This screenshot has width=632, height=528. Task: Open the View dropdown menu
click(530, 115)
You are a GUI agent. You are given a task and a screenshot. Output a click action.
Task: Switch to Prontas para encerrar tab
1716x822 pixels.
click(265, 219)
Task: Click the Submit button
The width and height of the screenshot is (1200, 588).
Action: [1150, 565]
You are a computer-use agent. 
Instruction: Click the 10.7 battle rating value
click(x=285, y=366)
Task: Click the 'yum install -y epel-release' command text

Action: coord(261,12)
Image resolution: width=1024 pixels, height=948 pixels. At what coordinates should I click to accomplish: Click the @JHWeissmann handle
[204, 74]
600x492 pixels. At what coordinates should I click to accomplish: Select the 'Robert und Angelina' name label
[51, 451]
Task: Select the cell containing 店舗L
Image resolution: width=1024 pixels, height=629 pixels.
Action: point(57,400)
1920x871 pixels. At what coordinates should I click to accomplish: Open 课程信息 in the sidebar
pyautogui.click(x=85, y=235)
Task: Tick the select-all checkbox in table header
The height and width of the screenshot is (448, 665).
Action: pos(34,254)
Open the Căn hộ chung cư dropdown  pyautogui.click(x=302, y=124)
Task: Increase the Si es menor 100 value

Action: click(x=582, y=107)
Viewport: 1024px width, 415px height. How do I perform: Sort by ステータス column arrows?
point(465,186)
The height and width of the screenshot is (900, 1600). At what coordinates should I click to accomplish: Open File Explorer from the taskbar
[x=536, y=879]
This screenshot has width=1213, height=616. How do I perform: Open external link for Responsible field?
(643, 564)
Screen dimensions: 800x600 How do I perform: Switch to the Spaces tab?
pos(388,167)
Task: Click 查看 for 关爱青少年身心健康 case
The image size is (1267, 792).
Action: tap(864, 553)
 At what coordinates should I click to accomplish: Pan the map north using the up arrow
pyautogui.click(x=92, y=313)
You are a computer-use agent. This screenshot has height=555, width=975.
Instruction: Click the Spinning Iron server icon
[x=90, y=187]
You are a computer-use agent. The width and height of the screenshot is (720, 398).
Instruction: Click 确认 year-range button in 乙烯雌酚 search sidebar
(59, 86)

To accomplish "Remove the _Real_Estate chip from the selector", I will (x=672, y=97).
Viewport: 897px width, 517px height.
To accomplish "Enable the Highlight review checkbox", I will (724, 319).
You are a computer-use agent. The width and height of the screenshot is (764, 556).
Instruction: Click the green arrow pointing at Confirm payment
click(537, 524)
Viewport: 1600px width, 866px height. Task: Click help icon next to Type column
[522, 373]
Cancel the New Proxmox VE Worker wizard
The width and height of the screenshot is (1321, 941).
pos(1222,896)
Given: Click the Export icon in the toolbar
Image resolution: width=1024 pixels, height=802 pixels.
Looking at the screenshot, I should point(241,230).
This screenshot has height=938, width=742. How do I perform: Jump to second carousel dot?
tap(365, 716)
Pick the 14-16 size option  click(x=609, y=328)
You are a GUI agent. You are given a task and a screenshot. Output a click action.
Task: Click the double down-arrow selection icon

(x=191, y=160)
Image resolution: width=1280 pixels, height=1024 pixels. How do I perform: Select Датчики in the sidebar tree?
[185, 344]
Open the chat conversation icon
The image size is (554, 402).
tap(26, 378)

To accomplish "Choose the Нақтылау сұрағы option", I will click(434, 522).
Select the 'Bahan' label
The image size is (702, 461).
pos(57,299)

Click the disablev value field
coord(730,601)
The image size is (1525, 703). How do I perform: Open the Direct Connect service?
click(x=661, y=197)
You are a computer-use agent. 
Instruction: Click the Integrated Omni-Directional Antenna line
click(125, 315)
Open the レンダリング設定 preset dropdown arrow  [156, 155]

* EXERCISE *
When a line of the material holds "agent", count it once, and then give the final number alone.

* ANSWER TO THE EXERCISE *
7